Your response should consist of the data that follows, repeated in full without alteration.
:: THE RECORDS
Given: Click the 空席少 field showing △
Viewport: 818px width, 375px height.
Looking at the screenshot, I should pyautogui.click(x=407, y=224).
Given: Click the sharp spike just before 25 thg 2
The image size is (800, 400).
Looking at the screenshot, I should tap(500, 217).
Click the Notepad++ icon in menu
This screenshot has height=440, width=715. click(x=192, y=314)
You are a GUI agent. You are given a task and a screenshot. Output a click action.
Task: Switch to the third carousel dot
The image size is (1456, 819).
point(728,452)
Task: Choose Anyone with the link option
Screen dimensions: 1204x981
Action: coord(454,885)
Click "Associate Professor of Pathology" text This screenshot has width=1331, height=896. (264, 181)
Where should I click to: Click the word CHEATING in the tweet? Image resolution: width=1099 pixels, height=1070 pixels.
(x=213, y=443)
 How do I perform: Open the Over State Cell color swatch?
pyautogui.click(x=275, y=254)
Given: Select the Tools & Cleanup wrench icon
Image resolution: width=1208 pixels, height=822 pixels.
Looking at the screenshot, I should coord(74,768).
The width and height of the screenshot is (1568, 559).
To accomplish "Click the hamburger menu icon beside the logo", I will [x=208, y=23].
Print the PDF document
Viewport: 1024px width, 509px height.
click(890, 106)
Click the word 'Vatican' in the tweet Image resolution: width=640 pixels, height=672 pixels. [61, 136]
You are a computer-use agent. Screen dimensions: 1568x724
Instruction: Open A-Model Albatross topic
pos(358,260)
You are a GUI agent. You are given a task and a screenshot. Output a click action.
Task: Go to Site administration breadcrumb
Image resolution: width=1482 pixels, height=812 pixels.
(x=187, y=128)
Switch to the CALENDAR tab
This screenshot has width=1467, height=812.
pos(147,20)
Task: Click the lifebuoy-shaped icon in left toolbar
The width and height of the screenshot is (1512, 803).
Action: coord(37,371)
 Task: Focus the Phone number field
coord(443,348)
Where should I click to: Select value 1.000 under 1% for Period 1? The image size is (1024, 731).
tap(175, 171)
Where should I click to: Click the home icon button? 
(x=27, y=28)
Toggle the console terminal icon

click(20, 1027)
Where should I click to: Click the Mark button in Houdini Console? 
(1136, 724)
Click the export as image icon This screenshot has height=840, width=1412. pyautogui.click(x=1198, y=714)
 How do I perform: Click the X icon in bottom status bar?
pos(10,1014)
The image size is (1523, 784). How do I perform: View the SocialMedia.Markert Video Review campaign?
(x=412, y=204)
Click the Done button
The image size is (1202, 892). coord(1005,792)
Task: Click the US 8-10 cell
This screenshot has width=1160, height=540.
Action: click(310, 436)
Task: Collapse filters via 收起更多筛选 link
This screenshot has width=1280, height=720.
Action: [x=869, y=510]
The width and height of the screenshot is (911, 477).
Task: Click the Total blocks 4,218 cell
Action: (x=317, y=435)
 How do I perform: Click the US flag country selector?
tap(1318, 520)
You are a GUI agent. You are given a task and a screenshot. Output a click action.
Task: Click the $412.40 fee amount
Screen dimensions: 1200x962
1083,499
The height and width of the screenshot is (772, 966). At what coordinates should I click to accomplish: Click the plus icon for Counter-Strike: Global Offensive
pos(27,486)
::::
- _RESPONSE BOX_
Given: Click the 空席少 field showing △
Viewport: 818px width, 375px height.
Looking at the screenshot, I should pyautogui.click(x=407, y=224).
Given: Click the sharp spike just before 25 thg 2
The image size is (800, 400).
Looking at the screenshot, I should tap(500, 217).
Click the Notepad++ icon in menu
This screenshot has height=440, width=715. click(x=192, y=314)
You are a GUI agent. You are given a task and a screenshot. Output a click action.
Task: Switch to the third carousel dot
The image size is (1456, 819).
point(728,452)
Task: Choose Anyone with the link option
Screen dimensions: 1204x981
Action: coord(454,885)
Click "Associate Professor of Pathology" text This screenshot has width=1331, height=896. (264, 181)
Where should I click to: Click the word CHEATING in the tweet? Image resolution: width=1099 pixels, height=1070 pixels.
(x=213, y=443)
 How do I perform: Open the Over State Cell color swatch?
pyautogui.click(x=275, y=254)
Given: Select the Tools & Cleanup wrench icon
Image resolution: width=1208 pixels, height=822 pixels.
Looking at the screenshot, I should coord(74,768).
The width and height of the screenshot is (1568, 559).
To accomplish "Click the hamburger menu icon beside the logo", I will [x=208, y=23].
Print the PDF document
Viewport: 1024px width, 509px height.
click(890, 106)
Click the word 'Vatican' in the tweet Image resolution: width=640 pixels, height=672 pixels. [61, 136]
You are a computer-use agent. Screen dimensions: 1568x724
Instruction: Open A-Model Albatross topic
pos(358,260)
You are a GUI agent. You are given a task and a screenshot. Output a click action.
Task: Go to Site administration breadcrumb
Image resolution: width=1482 pixels, height=812 pixels.
(x=187, y=128)
Switch to the CALENDAR tab
This screenshot has width=1467, height=812.
pos(147,20)
Task: Click the lifebuoy-shaped icon in left toolbar
The width and height of the screenshot is (1512, 803).
Action: coord(37,371)
 Task: Focus the Phone number field
coord(443,348)
Where should I click to: Select value 1.000 under 1% for Period 1? The image size is (1024, 731).
tap(175, 171)
Where should I click to: Click the home icon button? 
(x=27, y=28)
Toggle the console terminal icon

click(20, 1027)
Where should I click to: Click the Mark button in Houdini Console? 
(1136, 724)
Click the export as image icon This screenshot has height=840, width=1412. pyautogui.click(x=1198, y=714)
 How do I perform: Click the X icon in bottom status bar?
pos(10,1014)
The image size is (1523, 784). How do I perform: View the SocialMedia.Markert Video Review campaign?
(x=412, y=204)
Click the Done button
The image size is (1202, 892). coord(1005,792)
Task: Click the US 8-10 cell
This screenshot has width=1160, height=540.
Action: click(310, 436)
Task: Collapse filters via 收起更多筛选 link
This screenshot has width=1280, height=720.
Action: [x=869, y=510]
The width and height of the screenshot is (911, 477).
Task: Click the Total blocks 4,218 cell
Action: (x=317, y=435)
 How do I perform: Click the US flag country selector?
tap(1318, 520)
You are a GUI agent. You are given a task and a screenshot. Output a click action.
Task: Click the $412.40 fee amount
Screen dimensions: 1200x962
1083,499
The height and width of the screenshot is (772, 966). At what coordinates should I click to accomplish: Click the plus icon for Counter-Strike: Global Offensive
pos(27,486)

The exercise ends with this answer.